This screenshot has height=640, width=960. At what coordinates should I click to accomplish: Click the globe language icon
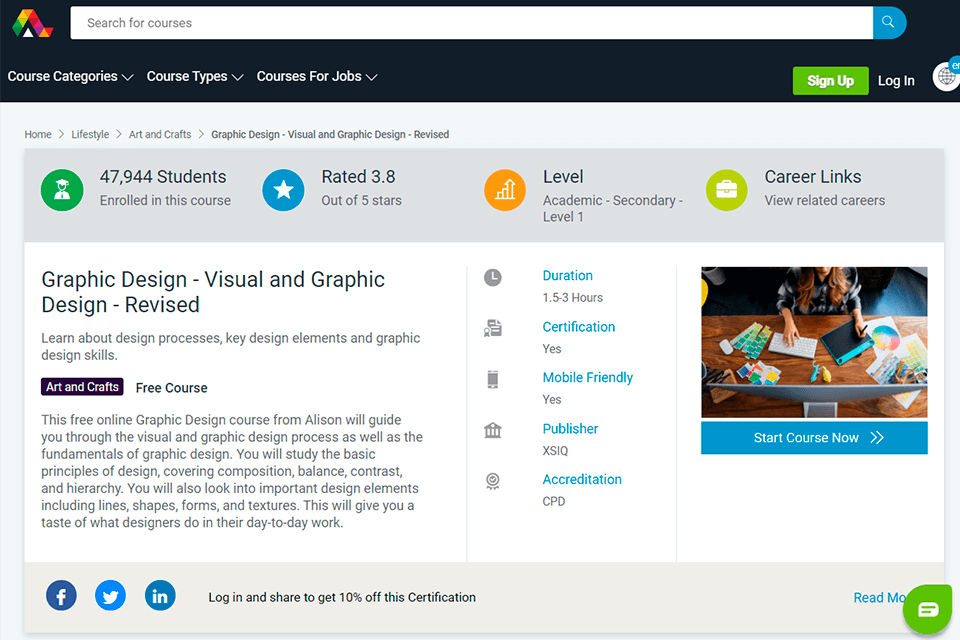(x=946, y=77)
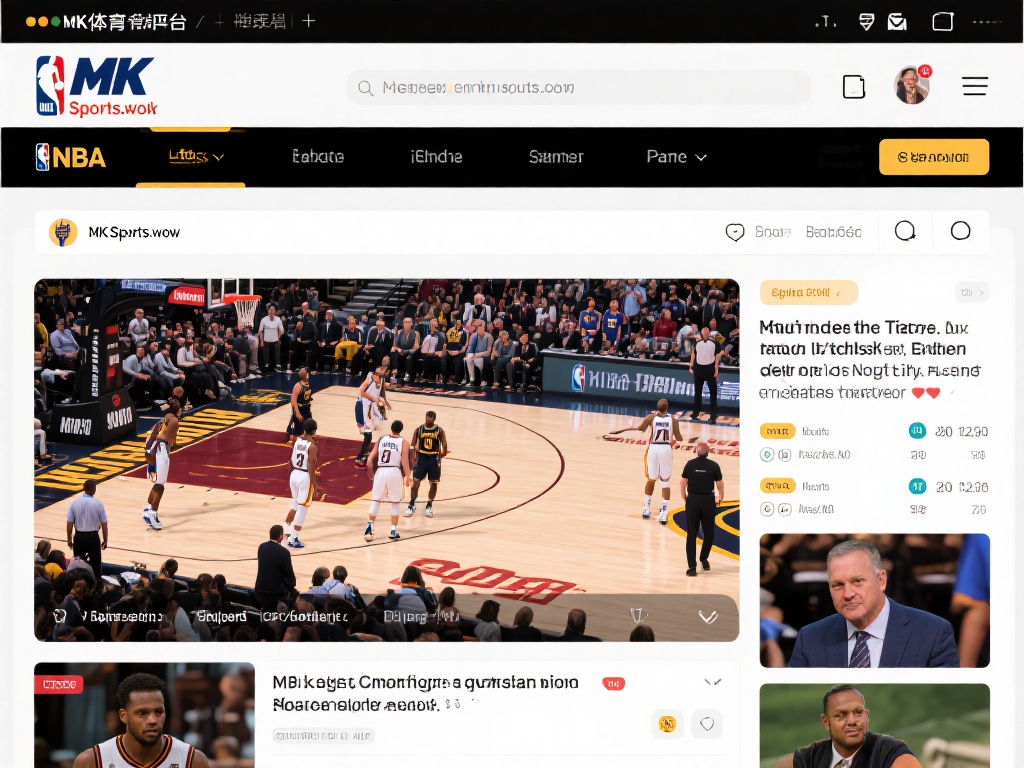Click the NBA logo in navigation bar

pyautogui.click(x=71, y=157)
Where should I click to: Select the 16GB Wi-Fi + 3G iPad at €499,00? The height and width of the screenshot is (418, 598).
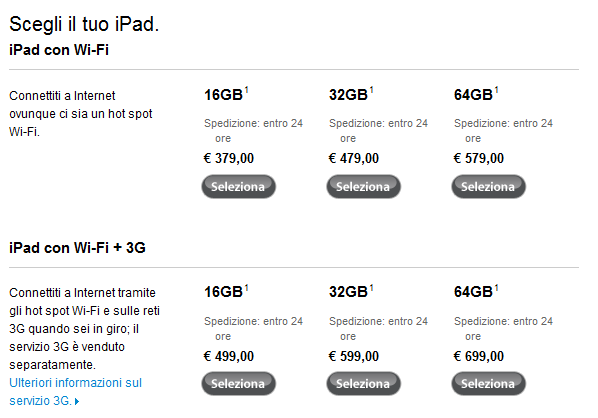pos(238,384)
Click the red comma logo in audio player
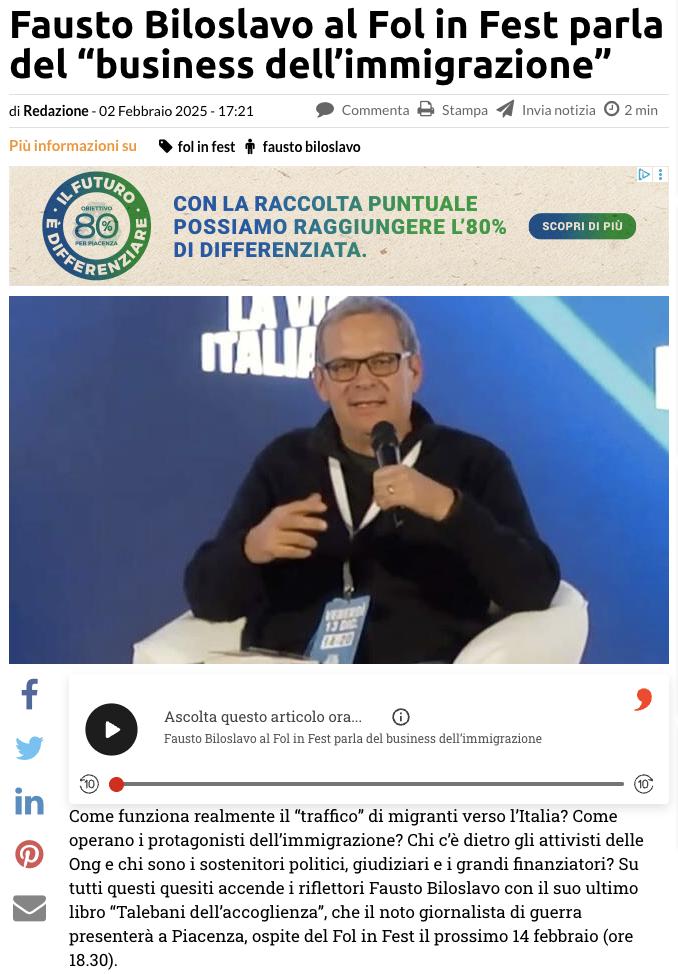The height and width of the screenshot is (974, 678). (644, 699)
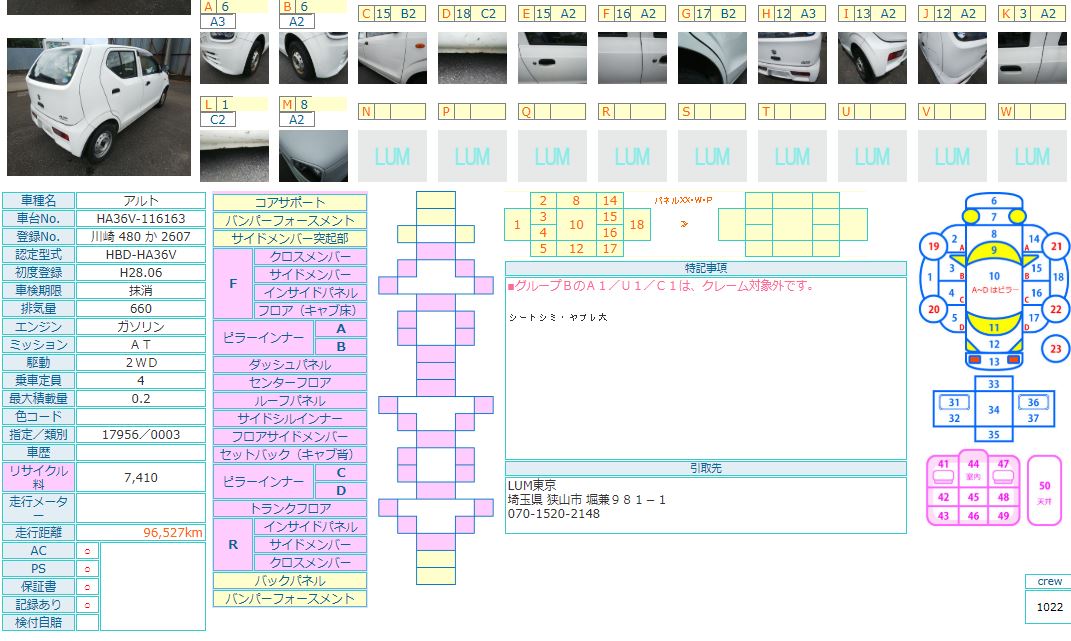
Task: Click damage photo thumbnail A
Action: [x=234, y=58]
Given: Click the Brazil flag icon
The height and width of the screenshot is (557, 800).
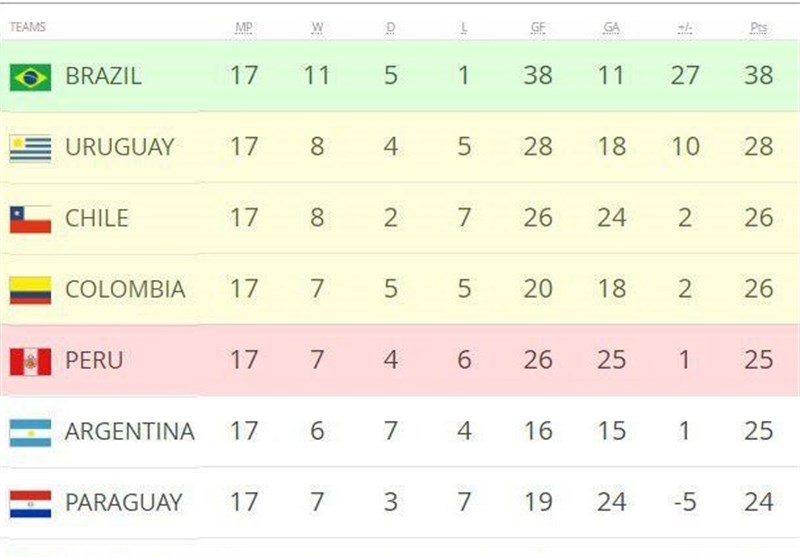Looking at the screenshot, I should [x=30, y=77].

####

Your objective:
Without including any pictures, output all the entries above exactly.

Task response:
This screenshot has height=640, width=960. At what coordinates should I click to accomplish: Click the globe language icon
(x=946, y=77)
Click the NBA logo in navigation bar

pyautogui.click(x=71, y=157)
Where should I click to: Select the 16GB Wi-Fi + 3G iPad at €499,00? The height and width of the screenshot is (418, 598).
pos(238,384)
Click the red comma logo in audio player
The height and width of the screenshot is (974, 678). (644, 699)
Task: Click damage photo thumbnail A
Action: [x=234, y=58]
Given: Click the Brazil flag icon
The height and width of the screenshot is (557, 800).
Looking at the screenshot, I should [x=30, y=77].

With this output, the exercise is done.